無名の選手に、海外チームからのオファーなどはありません。
当時はサッカー留学の情報もなかなかみつからず、インターネットで探しては問い合わせをしていったそうです。
サッカーの経歴としてアピールする材料もほとんどなかったものの、選手のレベルに関係なくチームを紹介できるという会社に出会うことができました。
ちなみに、坂井氏は現在、その会社で働いています。

イギリスで選手として活躍
イギリスで選手として活躍

プレーをするうえで日本と海外で大きく違ったこと
言語が違うことはもちろん、戦術の違いを理解することが大変だったと振り返ります。

サッカーのスタイルが全く違うため、日本にいた時の感覚でプレーするとマッチしない部分があります。試合中のプレーだけでなく、選手同士や監督とのコミュニケーション量が非常に多く、常に意見が言い合える環境でもありました。上下関係が厳しい日本の部活動にはない良い文化だなと思います。

イングランドのサッカーはとにかく強くて速い。
プレッシャーの中で戦うことで、サッカースキルが成長したことは言うまでもありません。
海外生活を通してサバイバル力が身に付いたと笑う坂井氏。

日本では考えられないような理不尽なことにも、何度も遭遇したのだとか。
無言で流すわけにもいかず、問題に直面した時に、自分の考えを言語化し相手に理解してもらうように努めなければならなかったと言います。

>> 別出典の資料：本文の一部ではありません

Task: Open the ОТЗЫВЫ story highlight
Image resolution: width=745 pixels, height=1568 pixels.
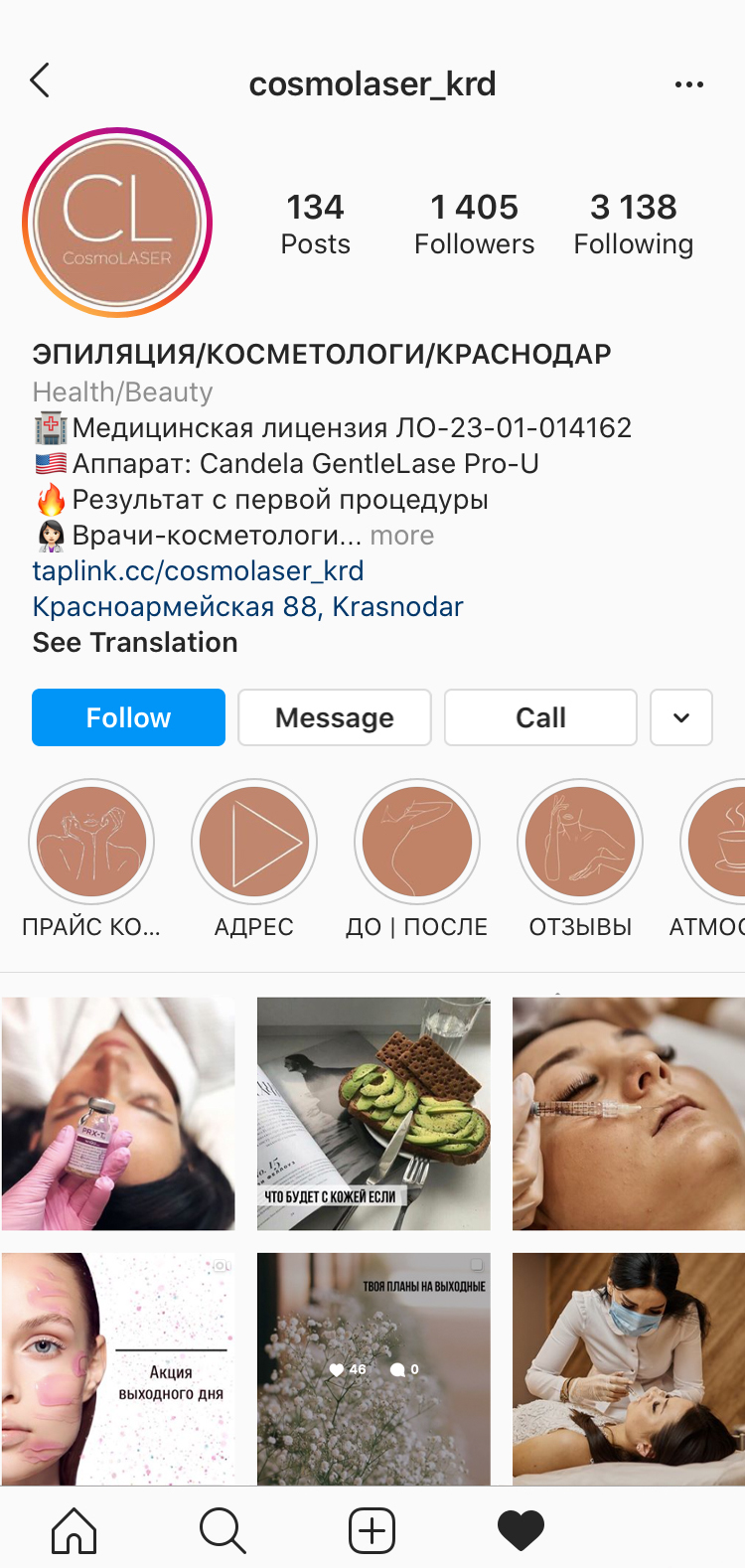Action: click(x=580, y=843)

日本にいた頃は、「わかってくれないならいいや」と、どちらかというと引いてしまうタイプだったので、この点が一番大きく成長したことだと思います。

サッカーに対する向き合い方が変わった
海外でサッカー生活をするなかで、坂井氏の意識を変えたできごとがあります。
ある日、坂井氏がホームの試合に向かっていると、小さい子どもが坂井氏の方に歩いてきました。
すごく怒っているようでもあり、悲しそうな感じでもあります。
「この前の試合はなんだ! 今日は絶対勝ってくれよ!」
子どもが坂井氏に向かって言い放ちました。

「そんな事わかってるわ!」とその時は思いましたが、よく考えてみるとこんな地元チームの試合に毎回足を運んでくれるサポーターがいることに、あらためて気づかされました。
地元の選手を見て育っていく子供たちがいます。

僕らは彼らの憧れにならなきゃいけないし、自分が思っている以上に、もっともっと戦わないといけない!
足がもげるぐらいやらないといけない!
絶対に負けちゃいけないんだ!
そう痛感させられました。

サッカーがイングランドの文化や教育の一部になっていることを再認識してからは、試合中、練習中だけでなく、普段の生活のなかでもより一層サッカーの事を考えるようになったそうです。
サッカーだけに集中してやるのではなく、サッカーで成功するために、本を読む、トレーニングをする、ちゃんと休む、などサッカーに対してあらゆる視点から考えるようになりました。

イギリス選手時代の坂井惟史氏

サッカー好きにはたまらない環境
イングランドでの生活は、サッカー好きにはたまらない環境です。
毎日の新聞トップ記事はサッカーのネタばかり。
どこのパブ(レストラン)でも常にサッカー中継がされています。
サッカー好きがそこら中にいるので、電車の中でもお店の中でもサッカーの話ができます。
現地で試合観戦に行くと、テレビでは伝わらない迫力に圧倒されたそうです。
しかし、いい事ばかりではありませんでした。
前述のように理不尽なことや日本ではイレギュラーなできごとが、よく起こったといいます。
バスの故障で停まり、途中で降ろされてしまったり、お金を取ろうとして近寄って来る者もいました。

自己管理は本当に大事です。日本がいかに平和で良い国かも再認識できましたね。